# THE PROBLEM:
Write out all of the entries exactly, please.

# PROVIDED ENTRIES:
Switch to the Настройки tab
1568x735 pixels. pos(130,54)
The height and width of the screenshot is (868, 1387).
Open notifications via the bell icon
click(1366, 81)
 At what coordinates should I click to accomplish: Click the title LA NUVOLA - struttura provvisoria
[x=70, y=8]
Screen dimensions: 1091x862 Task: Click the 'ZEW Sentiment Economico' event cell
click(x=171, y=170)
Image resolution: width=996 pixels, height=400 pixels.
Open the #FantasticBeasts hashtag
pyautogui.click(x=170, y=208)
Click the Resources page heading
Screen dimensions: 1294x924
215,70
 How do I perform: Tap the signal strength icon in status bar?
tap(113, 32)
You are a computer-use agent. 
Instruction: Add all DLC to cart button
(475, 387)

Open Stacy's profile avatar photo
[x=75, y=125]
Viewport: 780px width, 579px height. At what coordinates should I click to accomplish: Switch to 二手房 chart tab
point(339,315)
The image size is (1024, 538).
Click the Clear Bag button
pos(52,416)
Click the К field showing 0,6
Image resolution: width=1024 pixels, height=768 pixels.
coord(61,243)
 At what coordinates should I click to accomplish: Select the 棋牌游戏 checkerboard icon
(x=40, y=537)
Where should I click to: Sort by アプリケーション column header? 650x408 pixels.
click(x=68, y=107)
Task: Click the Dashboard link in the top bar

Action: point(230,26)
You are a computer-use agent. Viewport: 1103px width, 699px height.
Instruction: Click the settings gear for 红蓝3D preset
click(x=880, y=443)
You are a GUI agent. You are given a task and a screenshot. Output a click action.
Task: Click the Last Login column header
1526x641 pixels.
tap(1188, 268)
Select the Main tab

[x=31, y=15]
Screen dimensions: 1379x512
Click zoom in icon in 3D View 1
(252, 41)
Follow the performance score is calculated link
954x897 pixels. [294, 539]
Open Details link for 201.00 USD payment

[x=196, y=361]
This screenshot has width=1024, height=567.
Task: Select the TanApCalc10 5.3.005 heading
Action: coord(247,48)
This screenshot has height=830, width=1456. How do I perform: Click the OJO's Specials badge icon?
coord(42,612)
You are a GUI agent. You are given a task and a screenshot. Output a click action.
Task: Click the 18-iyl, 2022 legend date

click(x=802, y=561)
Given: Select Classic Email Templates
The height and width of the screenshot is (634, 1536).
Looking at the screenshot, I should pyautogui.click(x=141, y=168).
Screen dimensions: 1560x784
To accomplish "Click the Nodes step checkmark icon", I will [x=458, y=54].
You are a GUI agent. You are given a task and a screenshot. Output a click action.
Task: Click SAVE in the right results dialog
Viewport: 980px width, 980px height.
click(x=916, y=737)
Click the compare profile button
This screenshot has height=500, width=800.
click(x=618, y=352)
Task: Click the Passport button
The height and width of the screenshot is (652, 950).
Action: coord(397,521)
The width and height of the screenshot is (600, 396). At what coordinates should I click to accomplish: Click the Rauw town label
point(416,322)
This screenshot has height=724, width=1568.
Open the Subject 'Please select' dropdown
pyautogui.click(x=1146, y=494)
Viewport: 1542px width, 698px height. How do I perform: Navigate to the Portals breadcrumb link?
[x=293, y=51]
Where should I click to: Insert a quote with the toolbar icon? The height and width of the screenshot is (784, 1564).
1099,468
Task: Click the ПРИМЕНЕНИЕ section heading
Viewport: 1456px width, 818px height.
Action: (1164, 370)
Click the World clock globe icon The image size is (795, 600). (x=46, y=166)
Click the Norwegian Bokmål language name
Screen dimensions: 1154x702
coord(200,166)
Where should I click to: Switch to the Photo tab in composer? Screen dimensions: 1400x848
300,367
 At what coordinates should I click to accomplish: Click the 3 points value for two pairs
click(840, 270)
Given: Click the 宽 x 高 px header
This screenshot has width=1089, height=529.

# ANSWER BOX:
Switch to the Настройки tab
1568x735 pixels. pos(130,54)
The height and width of the screenshot is (868, 1387).
Open notifications via the bell icon
click(1366, 81)
 At what coordinates should I click to accomplish: Click the title LA NUVOLA - struttura provvisoria
[x=70, y=8]
Screen dimensions: 1091x862 Task: Click the 'ZEW Sentiment Economico' event cell
click(x=171, y=170)
Image resolution: width=996 pixels, height=400 pixels.
Open the #FantasticBeasts hashtag
pyautogui.click(x=170, y=208)
Click the Resources page heading
Screen dimensions: 1294x924
215,70
 How do I perform: Tap the signal strength icon in status bar?
tap(113, 32)
You are a computer-use agent. 
Instruction: Add all DLC to cart button
(475, 387)

Open Stacy's profile avatar photo
[x=75, y=125]
Viewport: 780px width, 579px height. At what coordinates should I click to accomplish: Switch to 二手房 chart tab
point(339,315)
The image size is (1024, 538).
Click the Clear Bag button
pos(52,416)
Click the К field showing 0,6
Image resolution: width=1024 pixels, height=768 pixels.
coord(61,243)
 At what coordinates should I click to accomplish: Select the 棋牌游戏 checkerboard icon
(x=40, y=537)
Where should I click to: Sort by アプリケーション column header? 650x408 pixels.
click(x=68, y=107)
Task: Click the Dashboard link in the top bar

Action: point(230,26)
You are a computer-use agent. Viewport: 1103px width, 699px height.
Instruction: Click the settings gear for 红蓝3D preset
click(x=880, y=443)
You are a GUI agent. You are given a task and a screenshot. Output a click action.
Task: Click the Last Login column header
1526x641 pixels.
tap(1188, 268)
Select the Main tab

[x=31, y=15]
Screen dimensions: 1379x512
Click zoom in icon in 3D View 1
(252, 41)
Follow the performance score is calculated link
954x897 pixels. [294, 539]
Open Details link for 201.00 USD payment

[x=196, y=361]
This screenshot has width=1024, height=567.
Task: Select the TanApCalc10 5.3.005 heading
Action: coord(247,48)
This screenshot has height=830, width=1456. How do I perform: Click the OJO's Specials badge icon?
coord(42,612)
You are a GUI agent. You are given a task and a screenshot. Output a click action.
Task: Click the 18-iyl, 2022 legend date

click(x=802, y=561)
Given: Select Classic Email Templates
The height and width of the screenshot is (634, 1536).
Looking at the screenshot, I should pyautogui.click(x=141, y=168).
Screen dimensions: 1560x784
To accomplish "Click the Nodes step checkmark icon", I will [x=458, y=54].
You are a GUI agent. You are given a task and a screenshot. Output a click action.
Task: Click SAVE in the right results dialog
Viewport: 980px width, 980px height.
click(x=916, y=737)
Click the compare profile button
This screenshot has height=500, width=800.
click(x=618, y=352)
Task: Click the Passport button
The height and width of the screenshot is (652, 950).
Action: coord(397,521)
The width and height of the screenshot is (600, 396). At what coordinates should I click to accomplish: Click the Rauw town label
point(416,322)
This screenshot has height=724, width=1568.
Open the Subject 'Please select' dropdown
pyautogui.click(x=1146, y=494)
Viewport: 1542px width, 698px height. How do I perform: Navigate to the Portals breadcrumb link?
[x=293, y=51]
Where should I click to: Insert a quote with the toolbar icon? The height and width of the screenshot is (784, 1564).
1099,468
Task: Click the ПРИМЕНЕНИЕ section heading
Viewport: 1456px width, 818px height.
Action: (1164, 370)
Click the World clock globe icon The image size is (795, 600). (x=46, y=166)
Click the Norwegian Bokmål language name
Screen dimensions: 1154x702
coord(200,166)
Where should I click to: Switch to the Photo tab in composer? Screen dimensions: 1400x848
300,367
 At what coordinates should I click to accomplish: Click the 3 points value for two pairs
click(840, 270)
Given: Click the 宽 x 高 px header
This screenshot has width=1089, height=529.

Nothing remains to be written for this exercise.